Pubblicato il 26/05/2026
IVS 2026 si conclude con numeri record: 20.400 visitatori provenienti da 72 paesi

Bergamo si conferma punto di riferimento internazionale per il settore delle valvole industriali e del flow control.  

Giovanna Ricuperati, Presidente Confindustria Bergamo: “Un’edizione di svolta che ha segnato un salto di qualità ed elevato il profilo internazionale della Fiera”. 

Paolo Agnelli, Presidente Promoberg: “Raggiunto l’obiettivo: sempre più attenzione su un settore all’avanguardia, con rilevanti opportunità di business e confronto”.

Appuntamento alla Fiera di Bergamo dal 16 al 18 maggio 2028 per la settima edizione del Summit.

Si è conclusa il 21 maggio con numeri da record la sesta edizione di IVS 2026 - Industrial Valve Summit, il più importante evento internazionale dedicato alle tecnologie delle valvole industriali e alle soluzioni di flow control. L’appuntamento, promosso da Confindustria Bergamo e Promoberg, si è svolto presso la Fiera di Bergamo dal 19 al 21 maggio 2026. 

Gli organizzatori della manifestazione hanno comunicato che la settima edizione di IVS si svolgerà presso la Fiera di Bergamo dal 16 al 18 maggio 2028. 

Un’edizione da record 

IVS 2026 si è chiusa con un afflusso finale di 20.400 visitatori, provenienti da 72 Paesi. Il pubblico, giunto in rappresentanza di tutti e cinque i continenti, ha segnato una partecipazione del 36% maggiore rispetto al quinto appuntamento del Summit, quando la città di Bergamo ha richiamato 15 mila ospiti.  

Protagonisti di IVS 2026 sono stati i 420 espositori (+30% rispetto all’edizione 2024) provenienti da 20 Paesi: oltre all’Italia, ci sono anche Spagna, Germania, Francia, UK, USA, Repubblica Ceca, Polonia, Paesi Bassi, Portogallo, Austria, Belgio, Canada, Croazia, Finlandia, Irlanda, Messico, Sud Africa, Turchia e UAE. La componente internazionale si è dimostrata in grande fermento e ha superato il 25% del totale degli espositori. 

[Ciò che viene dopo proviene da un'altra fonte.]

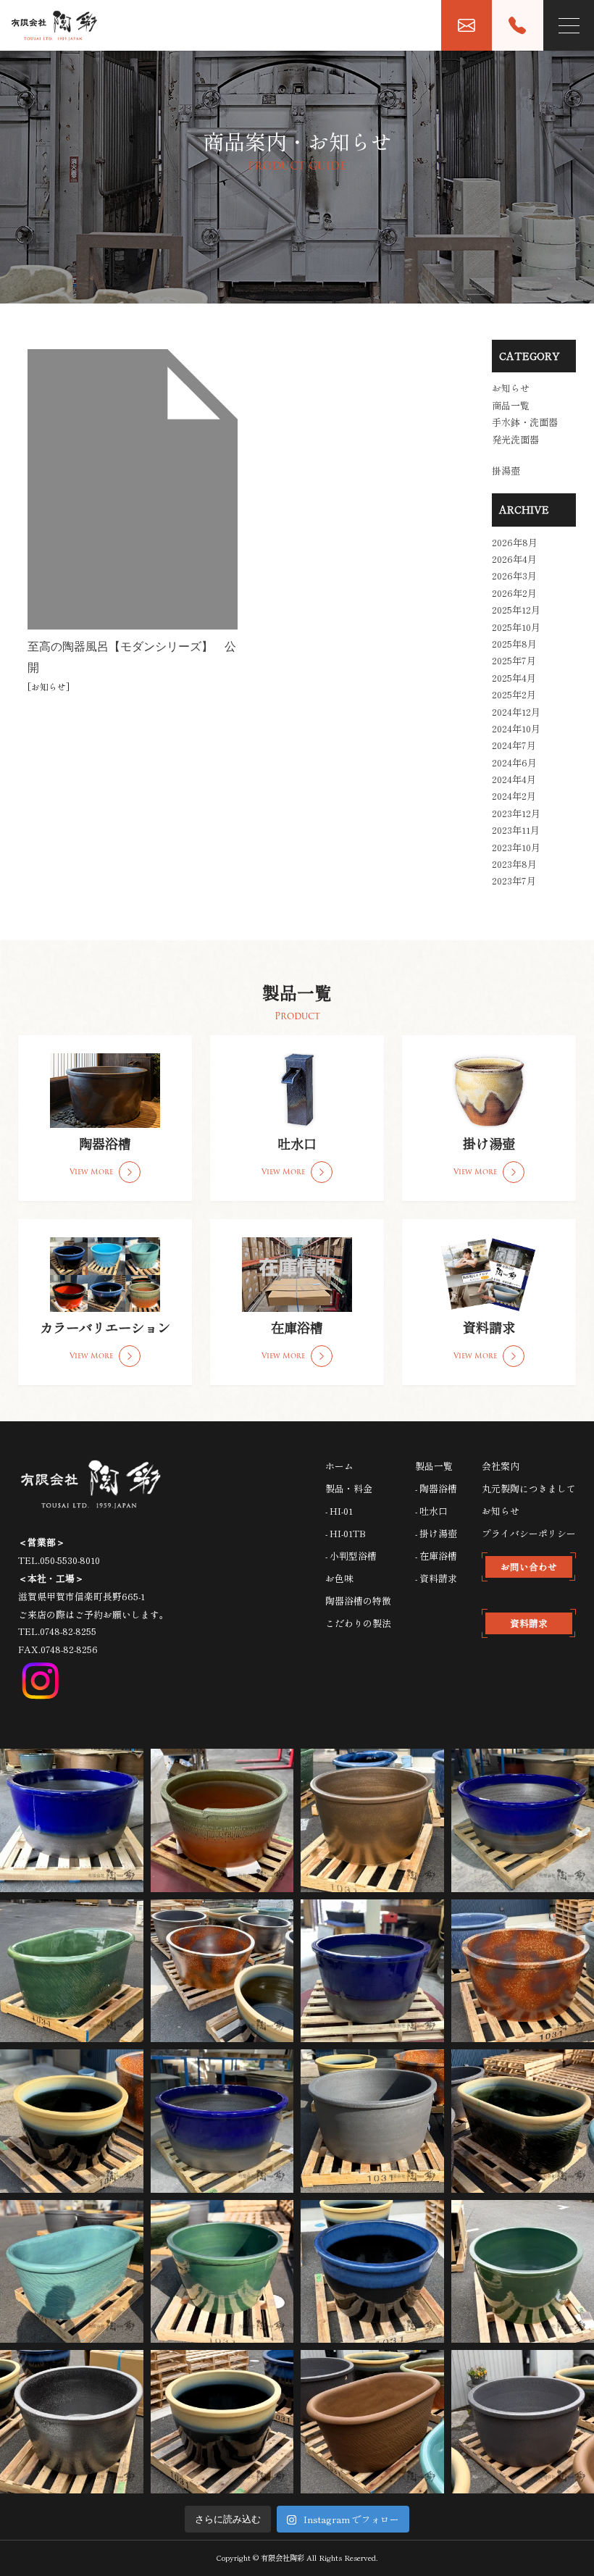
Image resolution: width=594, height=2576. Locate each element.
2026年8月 (514, 542)
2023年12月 (516, 813)
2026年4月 (514, 559)
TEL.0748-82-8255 (57, 1631)
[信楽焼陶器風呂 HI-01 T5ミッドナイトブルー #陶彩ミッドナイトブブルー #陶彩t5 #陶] (71, 1820)
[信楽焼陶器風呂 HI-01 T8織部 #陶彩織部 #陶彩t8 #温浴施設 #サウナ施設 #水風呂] (222, 2271)
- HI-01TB (345, 1533)
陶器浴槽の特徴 (358, 1600)
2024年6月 (514, 762)
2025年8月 (514, 644)
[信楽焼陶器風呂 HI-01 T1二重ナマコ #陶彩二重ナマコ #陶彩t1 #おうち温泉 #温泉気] (372, 2271)
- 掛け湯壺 (436, 1533)
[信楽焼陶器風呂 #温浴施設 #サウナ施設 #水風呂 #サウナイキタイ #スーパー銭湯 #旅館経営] (222, 1971)
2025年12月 (516, 609)
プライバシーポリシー (529, 1533)
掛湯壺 (506, 470)
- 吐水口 (431, 1511)
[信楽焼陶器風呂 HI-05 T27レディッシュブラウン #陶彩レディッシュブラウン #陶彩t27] (372, 2421)
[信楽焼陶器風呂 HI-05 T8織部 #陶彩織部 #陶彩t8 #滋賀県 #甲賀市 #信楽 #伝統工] (71, 1971)
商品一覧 (511, 405)
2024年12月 (516, 712)
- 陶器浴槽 (436, 1488)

Ad ampliarsi è stata anche la durata dell’appuntamento, prima edizione su tre giornate, e il programma scientifico di IVS, uno spazio che negli anni si è consolidato sempre più come un’agorà di scambio dove interpretare il cambiamento e approfondire le ultime innovazioni tecnologiche e le nuove sfide del comparto.  

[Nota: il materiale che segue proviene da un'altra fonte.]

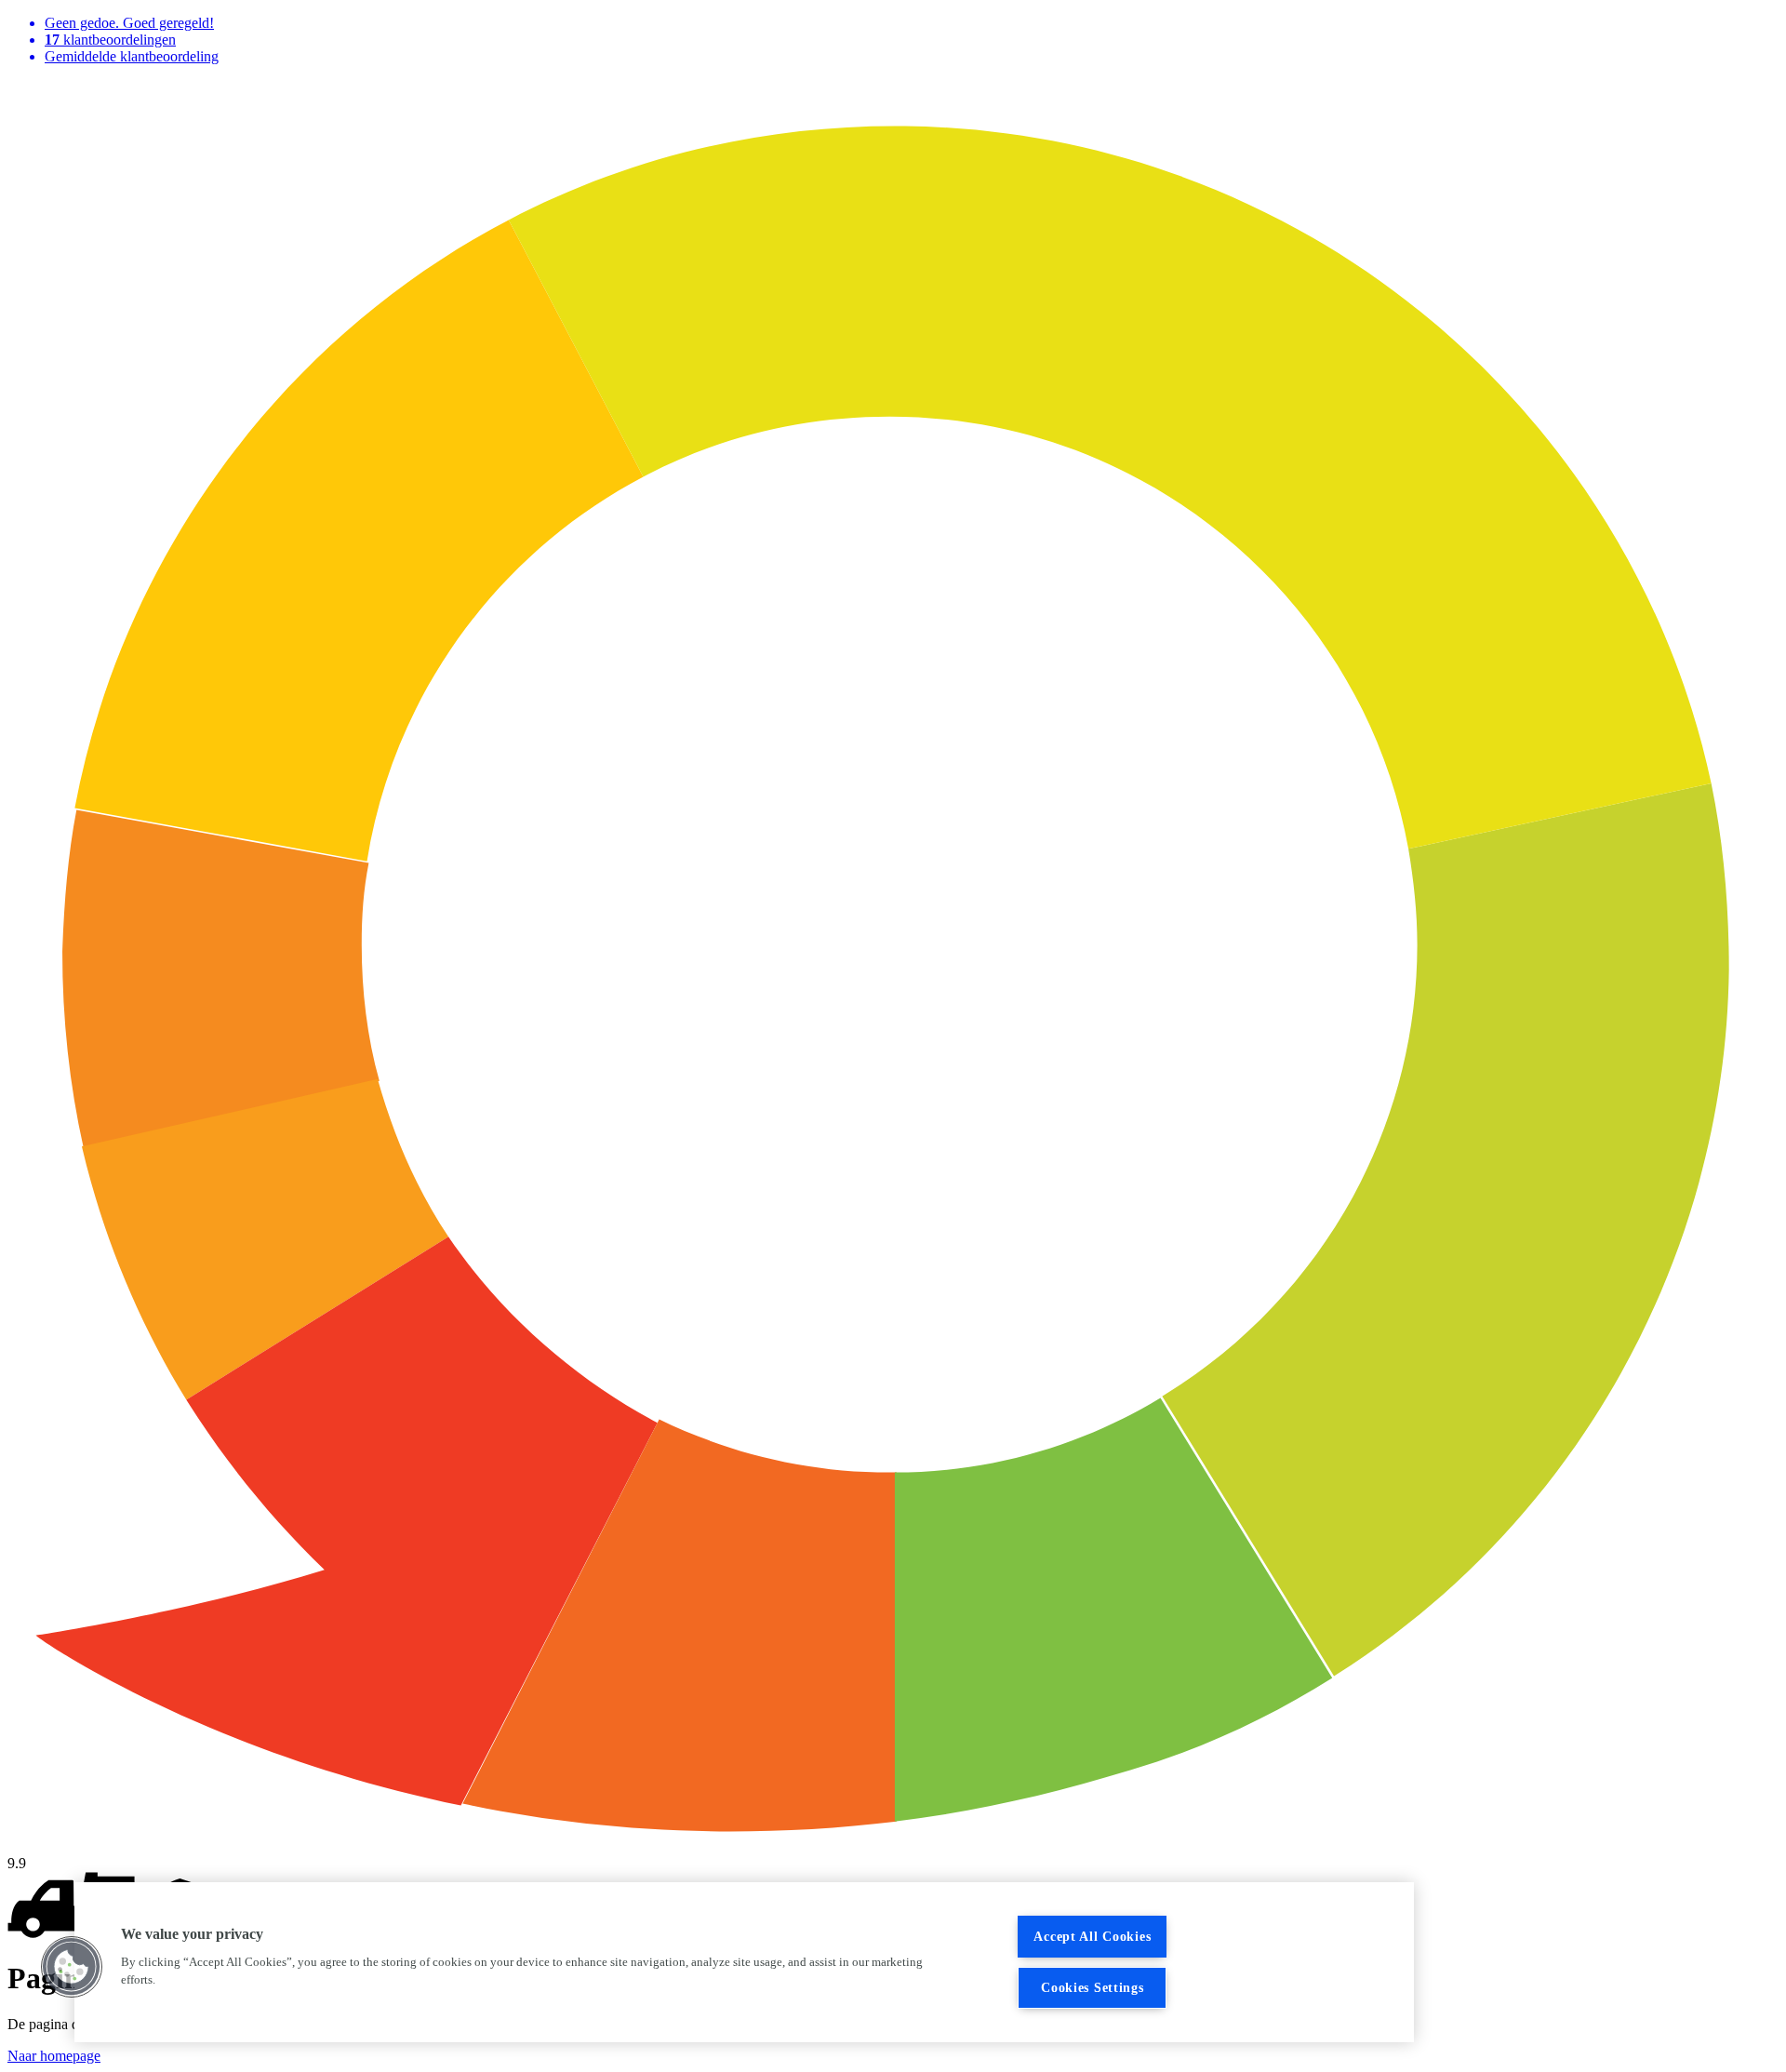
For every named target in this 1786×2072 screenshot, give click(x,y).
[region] (744, 1962)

IVS 2026 ha organizzato infatti 68 appuntamenti (il 30% in più rispetto ai 52 eventi del 2024) tra convegni, tavole rotonde e conferenze attorno a sei aree tematiche principali, e un focus su intelligenza artificiale ed energia nucleare. In una fase segnata da tensioni geopolitiche, il Summit ha assunto un ruolo ancora più rilevante come momento di allineamento e lettura degli scenari

La manifestazione ha inoltre aumentato anche le superfici espositive, che si sono sviluppate su oltre 21.400 metri quadrati - area superiore alla precedente edizione di circa il 40% - suddivisi in quattro padiglioni. Numeri che raccontano come IVS si sia affermato come un appuntamento imprescindibile per tutta la filiera globale connessa alle valvole industriali e al controllo del flusso.  

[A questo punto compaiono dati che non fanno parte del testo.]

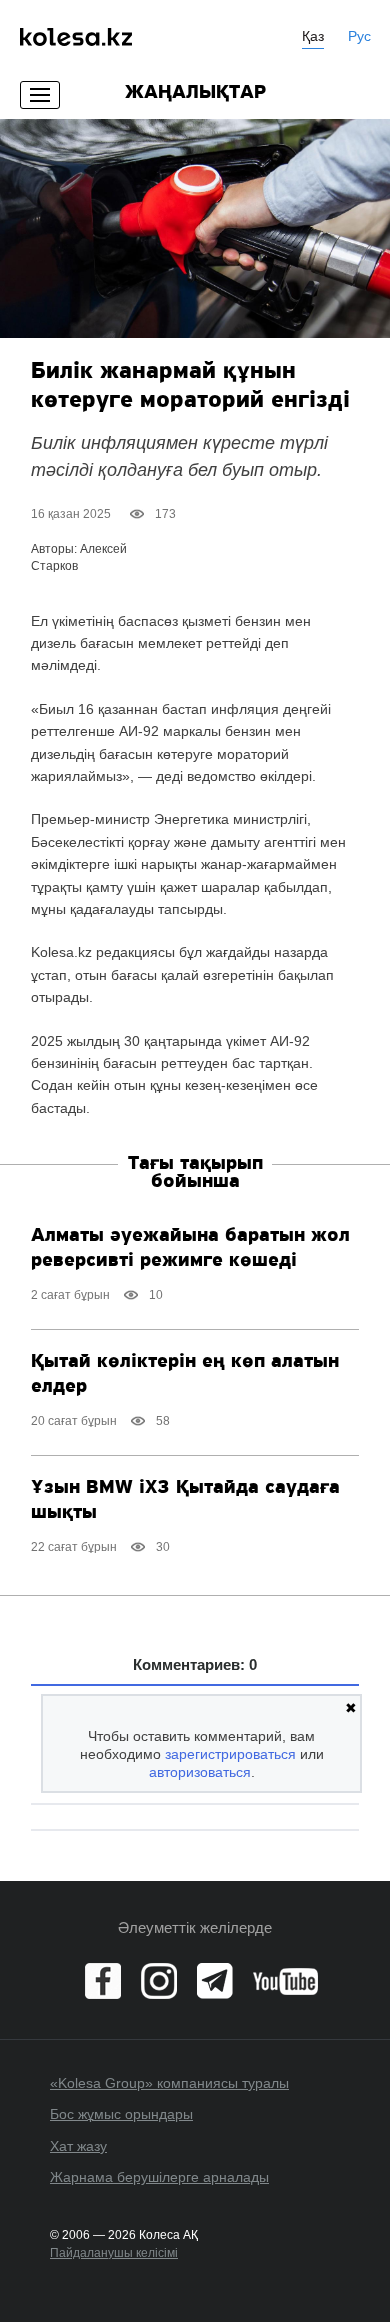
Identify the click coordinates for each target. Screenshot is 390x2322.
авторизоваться (200, 1772)
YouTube (285, 1981)
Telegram (215, 1981)
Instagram (159, 1981)
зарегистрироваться (230, 1754)
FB (103, 1981)
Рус (359, 36)
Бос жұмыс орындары (121, 2114)
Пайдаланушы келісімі (114, 2253)
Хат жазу (78, 2146)
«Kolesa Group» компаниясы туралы (169, 2083)
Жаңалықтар (195, 93)
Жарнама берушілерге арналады (159, 2177)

L’Osservatorio Prometeia The Oil&Gas Valve Industry in Italy 2026 

Durante il Summit è stato presentato l’Osservatorio IVS-Prometeia The Oil&Gas Valve Industry in Italy 2026, che ha fotografato lo stato dell’arte del comparto italiano di riferimento, settore d’eccellenza del Made in Italy e leader in Europa. Il report, realizzato con il contributo dell’ufficio studi di Confindustria Bergamo, ha dipinto uno stato dell’arte del comparto italiano delle valvole industriali, che si conferma un segmento chiave del manifatturiero nazionale e un’eccellenza nel contesto competitivo europeo

Come si legge nel documento, con oltre 146 aziende, 10.000 addetti e oltre 3,8 miliardi di fatturato, l’industria italiana delle valvole industriali si conferma uno dei comparti strategici della meccanica nazionale. Inoltre, l’Italia risulta il primo produttore europeo di valvole Oil & Gas, con una quota vicina al 40% dell’intera produzione comunitaria. Fortemente concentrato in Lombardia e in particolare nell’area di Bergamo, il comparto locale di riferimento genera quasi il 70% del fatturato nazionale del settore. 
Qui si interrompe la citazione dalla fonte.